Required task
Rewrite the entries below with every "Where should I click to" changed to "Where do I click to", leaving everything else as it is.

----------------

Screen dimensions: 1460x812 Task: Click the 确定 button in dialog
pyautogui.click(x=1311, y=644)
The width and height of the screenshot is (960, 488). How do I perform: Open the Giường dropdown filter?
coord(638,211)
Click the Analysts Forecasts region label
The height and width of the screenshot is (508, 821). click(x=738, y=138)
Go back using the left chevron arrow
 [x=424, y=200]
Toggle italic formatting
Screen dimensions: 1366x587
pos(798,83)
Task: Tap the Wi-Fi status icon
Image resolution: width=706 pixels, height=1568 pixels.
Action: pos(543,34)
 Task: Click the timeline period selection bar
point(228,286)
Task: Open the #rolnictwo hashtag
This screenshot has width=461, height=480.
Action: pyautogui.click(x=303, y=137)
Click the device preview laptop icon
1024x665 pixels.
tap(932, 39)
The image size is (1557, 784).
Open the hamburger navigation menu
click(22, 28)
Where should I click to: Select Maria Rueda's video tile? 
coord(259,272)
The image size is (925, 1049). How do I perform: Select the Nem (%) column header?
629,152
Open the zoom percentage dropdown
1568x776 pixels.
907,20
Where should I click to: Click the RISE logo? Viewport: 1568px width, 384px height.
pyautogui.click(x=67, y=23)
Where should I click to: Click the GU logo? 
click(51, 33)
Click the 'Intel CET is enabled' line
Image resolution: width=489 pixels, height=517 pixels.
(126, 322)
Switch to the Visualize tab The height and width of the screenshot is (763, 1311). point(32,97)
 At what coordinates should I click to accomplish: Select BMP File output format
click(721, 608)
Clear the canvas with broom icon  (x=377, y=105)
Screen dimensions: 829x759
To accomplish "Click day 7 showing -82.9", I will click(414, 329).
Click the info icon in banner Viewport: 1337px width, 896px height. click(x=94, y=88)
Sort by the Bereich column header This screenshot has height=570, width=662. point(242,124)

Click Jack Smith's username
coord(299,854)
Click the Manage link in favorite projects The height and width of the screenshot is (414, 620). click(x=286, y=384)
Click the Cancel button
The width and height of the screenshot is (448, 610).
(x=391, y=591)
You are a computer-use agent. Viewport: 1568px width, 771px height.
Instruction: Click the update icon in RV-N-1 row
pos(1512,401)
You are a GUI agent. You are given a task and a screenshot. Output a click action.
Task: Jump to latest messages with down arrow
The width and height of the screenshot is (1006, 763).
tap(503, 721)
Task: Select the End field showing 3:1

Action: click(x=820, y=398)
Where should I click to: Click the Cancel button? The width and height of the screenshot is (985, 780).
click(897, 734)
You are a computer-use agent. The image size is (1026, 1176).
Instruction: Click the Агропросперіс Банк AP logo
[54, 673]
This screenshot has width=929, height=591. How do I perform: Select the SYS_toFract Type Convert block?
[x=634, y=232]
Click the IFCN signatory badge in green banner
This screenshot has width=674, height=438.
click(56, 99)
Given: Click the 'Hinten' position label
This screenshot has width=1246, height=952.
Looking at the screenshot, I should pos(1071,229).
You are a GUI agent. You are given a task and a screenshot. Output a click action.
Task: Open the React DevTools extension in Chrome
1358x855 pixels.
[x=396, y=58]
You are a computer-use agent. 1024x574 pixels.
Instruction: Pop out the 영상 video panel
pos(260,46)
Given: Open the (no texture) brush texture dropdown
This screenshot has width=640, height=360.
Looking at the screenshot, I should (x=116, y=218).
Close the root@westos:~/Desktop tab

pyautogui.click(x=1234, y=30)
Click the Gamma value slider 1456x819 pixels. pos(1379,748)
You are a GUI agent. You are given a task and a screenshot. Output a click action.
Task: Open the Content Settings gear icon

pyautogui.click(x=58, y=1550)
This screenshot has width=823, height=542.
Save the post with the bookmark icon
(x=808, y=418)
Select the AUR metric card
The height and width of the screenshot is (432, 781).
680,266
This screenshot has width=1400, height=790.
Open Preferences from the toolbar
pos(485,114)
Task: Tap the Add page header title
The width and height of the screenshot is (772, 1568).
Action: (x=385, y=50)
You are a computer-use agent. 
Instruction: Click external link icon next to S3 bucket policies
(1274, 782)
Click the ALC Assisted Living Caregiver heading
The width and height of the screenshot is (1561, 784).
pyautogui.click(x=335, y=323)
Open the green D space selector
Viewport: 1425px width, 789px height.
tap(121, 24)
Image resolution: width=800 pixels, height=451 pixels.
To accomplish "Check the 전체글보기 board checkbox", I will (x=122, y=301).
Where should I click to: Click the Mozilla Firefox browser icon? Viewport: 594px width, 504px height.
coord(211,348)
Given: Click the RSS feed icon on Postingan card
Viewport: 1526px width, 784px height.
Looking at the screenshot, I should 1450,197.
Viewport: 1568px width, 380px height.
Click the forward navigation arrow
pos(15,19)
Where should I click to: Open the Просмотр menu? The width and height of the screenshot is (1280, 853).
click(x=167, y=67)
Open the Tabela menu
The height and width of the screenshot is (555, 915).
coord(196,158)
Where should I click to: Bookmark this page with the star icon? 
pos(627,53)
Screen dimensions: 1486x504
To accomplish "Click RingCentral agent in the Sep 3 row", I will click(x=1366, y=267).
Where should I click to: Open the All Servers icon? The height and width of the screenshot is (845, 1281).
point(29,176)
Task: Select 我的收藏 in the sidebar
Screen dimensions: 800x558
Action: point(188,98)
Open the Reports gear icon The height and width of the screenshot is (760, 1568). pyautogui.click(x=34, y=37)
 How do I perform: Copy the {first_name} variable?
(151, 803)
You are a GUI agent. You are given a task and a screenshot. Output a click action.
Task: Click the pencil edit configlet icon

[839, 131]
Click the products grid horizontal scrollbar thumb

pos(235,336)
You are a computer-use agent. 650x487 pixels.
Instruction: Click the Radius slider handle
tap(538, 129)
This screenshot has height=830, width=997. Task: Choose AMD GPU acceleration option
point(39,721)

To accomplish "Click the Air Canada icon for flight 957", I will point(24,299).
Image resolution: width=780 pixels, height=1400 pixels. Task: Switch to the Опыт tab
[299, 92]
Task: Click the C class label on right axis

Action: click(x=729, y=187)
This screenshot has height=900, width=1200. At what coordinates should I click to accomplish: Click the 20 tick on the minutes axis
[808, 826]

----------------

Complete response
Screen dimensions: 1460x812 Task: Click the 确定 button in dialog
pyautogui.click(x=1311, y=644)
The width and height of the screenshot is (960, 488). How do I perform: Open the Giường dropdown filter?
coord(638,211)
Click the Analysts Forecasts region label
The height and width of the screenshot is (508, 821). click(x=738, y=138)
Go back using the left chevron arrow
 [x=424, y=200]
Toggle italic formatting
Screen dimensions: 1366x587
pos(798,83)
Task: Tap the Wi-Fi status icon
Image resolution: width=706 pixels, height=1568 pixels.
Action: pos(543,34)
 Task: Click the timeline period selection bar
point(228,286)
Task: Open the #rolnictwo hashtag
This screenshot has width=461, height=480.
Action: pyautogui.click(x=303, y=137)
Click the device preview laptop icon
1024x665 pixels.
tap(932, 39)
The image size is (1557, 784).
Open the hamburger navigation menu
click(22, 28)
Where do I click to: Select Maria Rueda's video tile? 
coord(259,272)
The image size is (925, 1049). How do I perform: Select the Nem (%) column header?
629,152
Open the zoom percentage dropdown
1568x776 pixels.
907,20
Where do I click to: Click the RISE logo? Viewport: 1568px width, 384px height.
pyautogui.click(x=67, y=23)
Where do I click to: Click the GU logo? 
click(51, 33)
Click the 'Intel CET is enabled' line
Image resolution: width=489 pixels, height=517 pixels.
(126, 322)
Switch to the Visualize tab The height and width of the screenshot is (763, 1311). point(32,97)
 At what coordinates should I click to accomplish: Select BMP File output format
click(721, 608)
Clear the canvas with broom icon  (x=377, y=105)
Screen dimensions: 829x759
To accomplish "Click day 7 showing -82.9", I will click(414, 329).
Click the info icon in banner Viewport: 1337px width, 896px height. click(x=94, y=88)
Sort by the Bereich column header This screenshot has height=570, width=662. point(242,124)

Click Jack Smith's username
coord(299,854)
Click the Manage link in favorite projects The height and width of the screenshot is (414, 620). click(x=286, y=384)
Click the Cancel button
The width and height of the screenshot is (448, 610).
(x=391, y=591)
You are a computer-use agent. Viewport: 1568px width, 771px height.
Instruction: Click the update icon in RV-N-1 row
pos(1512,401)
You are a GUI agent. You are given a task and a screenshot. Output a click action.
Task: Jump to latest messages with down arrow
The width and height of the screenshot is (1006, 763).
tap(503, 721)
Task: Select the End field showing 3:1

Action: click(x=820, y=398)
Where do I click to: Click the Cancel button? The width and height of the screenshot is (985, 780).
click(897, 734)
You are a computer-use agent. The image size is (1026, 1176).
Instruction: Click the Агропросперіс Банк AP logo
[54, 673]
This screenshot has width=929, height=591. How do I perform: Select the SYS_toFract Type Convert block?
[x=634, y=232]
Click the IFCN signatory badge in green banner
This screenshot has width=674, height=438.
click(56, 99)
Given: Click the 'Hinten' position label
This screenshot has width=1246, height=952.
Looking at the screenshot, I should pos(1071,229).
You are a GUI agent. You are given a task and a screenshot. Output a click action.
Task: Open the React DevTools extension in Chrome
1358x855 pixels.
[x=396, y=58]
You are a computer-use agent. 1024x574 pixels.
Instruction: Pop out the 영상 video panel
pos(260,46)
Given: Open the (no texture) brush texture dropdown
This screenshot has width=640, height=360.
Looking at the screenshot, I should (x=116, y=218).
Close the root@westos:~/Desktop tab

pyautogui.click(x=1234, y=30)
Click the Gamma value slider 1456x819 pixels. pos(1379,748)
You are a GUI agent. You are given a task and a screenshot. Output a click action.
Task: Open the Content Settings gear icon

pyautogui.click(x=58, y=1550)
This screenshot has width=823, height=542.
Save the post with the bookmark icon
(x=808, y=418)
Select the AUR metric card
The height and width of the screenshot is (432, 781).
680,266
This screenshot has width=1400, height=790.
Open Preferences from the toolbar
pos(485,114)
Task: Tap the Add page header title
The width and height of the screenshot is (772, 1568).
Action: (x=385, y=50)
You are a computer-use agent. 
Instruction: Click external link icon next to S3 bucket policies
(1274, 782)
Click the ALC Assisted Living Caregiver heading
The width and height of the screenshot is (1561, 784).
pyautogui.click(x=335, y=323)
Open the green D space selector
Viewport: 1425px width, 789px height.
tap(121, 24)
Image resolution: width=800 pixels, height=451 pixels.
To accomplish "Check the 전체글보기 board checkbox", I will (x=122, y=301).
Where do I click to: Click the Mozilla Firefox browser icon? Viewport: 594px width, 504px height.
coord(211,348)
Given: Click the RSS feed icon on Postingan card
Viewport: 1526px width, 784px height.
Looking at the screenshot, I should 1450,197.
Viewport: 1568px width, 380px height.
Click the forward navigation arrow
pos(15,19)
Where do I click to: Open the Просмотр menu? The width and height of the screenshot is (1280, 853).
click(x=167, y=67)
Open the Tabela menu
The height and width of the screenshot is (555, 915).
coord(196,158)
Where do I click to: Bookmark this page with the star icon? 
pos(627,53)
Screen dimensions: 1486x504
To accomplish "Click RingCentral agent in the Sep 3 row", I will click(x=1366, y=267).
Where do I click to: Open the All Servers icon? The height and width of the screenshot is (845, 1281).
point(29,176)
Task: Select 我的收藏 in the sidebar
Screen dimensions: 800x558
Action: point(188,98)
Open the Reports gear icon The height and width of the screenshot is (760, 1568). pyautogui.click(x=34, y=37)
 How do I perform: Copy the {first_name} variable?
(151, 803)
You are a GUI agent. You are given a task and a screenshot. Output a click action.
Task: Click the pencil edit configlet icon

[839, 131]
Click the products grid horizontal scrollbar thumb

pos(235,336)
You are a computer-use agent. 650x487 pixels.
Instruction: Click the Radius slider handle
tap(538, 129)
This screenshot has height=830, width=997. Task: Choose AMD GPU acceleration option
point(39,721)

To accomplish "Click the Air Canada icon for flight 957", I will point(24,299).
Image resolution: width=780 pixels, height=1400 pixels. Task: Switch to the Опыт tab
[299, 92]
Task: Click the C class label on right axis

Action: click(x=729, y=187)
This screenshot has height=900, width=1200. At what coordinates should I click to accomplish: Click the 20 tick on the minutes axis
[808, 826]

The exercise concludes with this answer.